Nickend machte sie es sich auf dem Gästebett bequem.
"Was machen wir wegen der Tabletten?", fragte sie dann leise.
Sie hörte Jans Freund seufzen.
"Sobald es die Situation zulässt, werden wir mit Jan darüber reden müssen. Was glaubst du, steckt mehr dahinter?", wollte er wissen.
Isabelle zögerte. So gut kannte sie Alex noch nicht. Außerdem wusste sie nicht, ob ihr ein Urteil zu stand. Sie selbst hatte Jan für einige Tage allein gelassen. Obwohl sie um die angespannte Gesamtsituation gewusst hatte.
"Ich weiß es nicht", meinte sie ausweichend.
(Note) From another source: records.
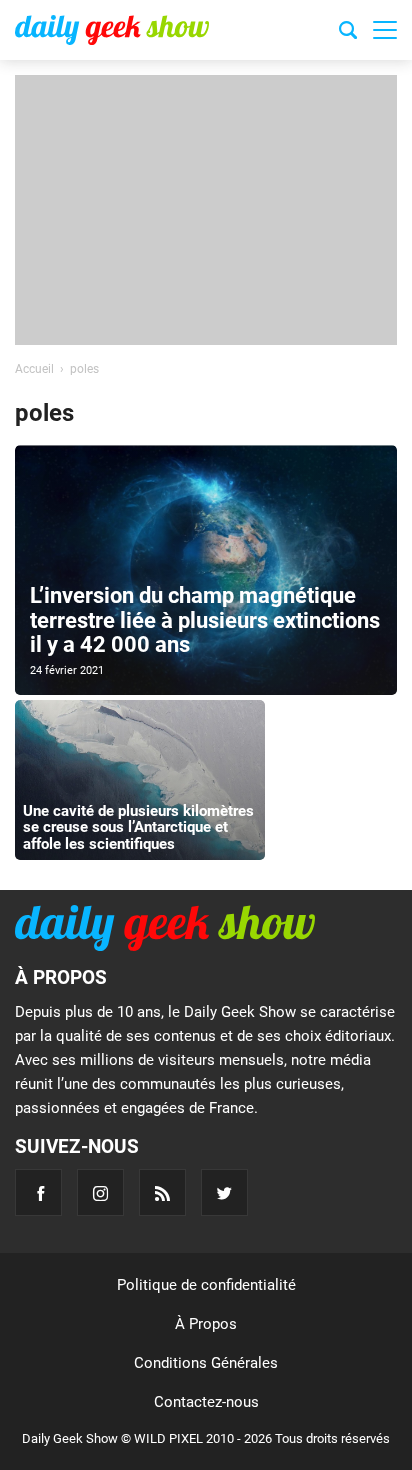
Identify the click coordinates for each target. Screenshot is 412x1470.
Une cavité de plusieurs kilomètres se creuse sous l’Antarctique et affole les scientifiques (138, 827)
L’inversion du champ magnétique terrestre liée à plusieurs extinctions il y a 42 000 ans (205, 619)
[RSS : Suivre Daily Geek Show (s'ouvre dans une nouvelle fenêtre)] (162, 1192)
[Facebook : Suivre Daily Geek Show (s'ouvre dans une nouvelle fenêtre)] (38, 1192)
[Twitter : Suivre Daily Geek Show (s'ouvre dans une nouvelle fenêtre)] (224, 1192)
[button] (385, 30)
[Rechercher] (348, 33)
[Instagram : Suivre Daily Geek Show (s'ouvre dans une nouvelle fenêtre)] (100, 1192)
"Nun gut. Wir werden ja hören, was er zu sagen hat. Wir sollten schauen, dass er über die Weihnachtsferien Ruhe bekommt und erstmal gesund wird. Vorhin habe ich mit Florian gesprochen, er wird Jan bei zwei Konzerten im Januar vertreten. Somit kann ich ihm fünf Wochen Auszeit verschaffen. In denen sollte er fit werden, damit wir mit München kein Problem bekommen. Er braucht diesen Job, Isabelle."
Der Tonfall war ernst, wie Isabelle erkannte. Der Ernst der Lage wurde ihr bewusst. Nachdenklich wünschte sie Alex eine gute Nacht und kroch dann unter ihre Decke. Sie spürte, dass mehr dahinter stecke. Aber sie wollte Jan die Chance geben, sich selbst zu äußern. Sie betete, dass er den Warnschuss verstanden hatte.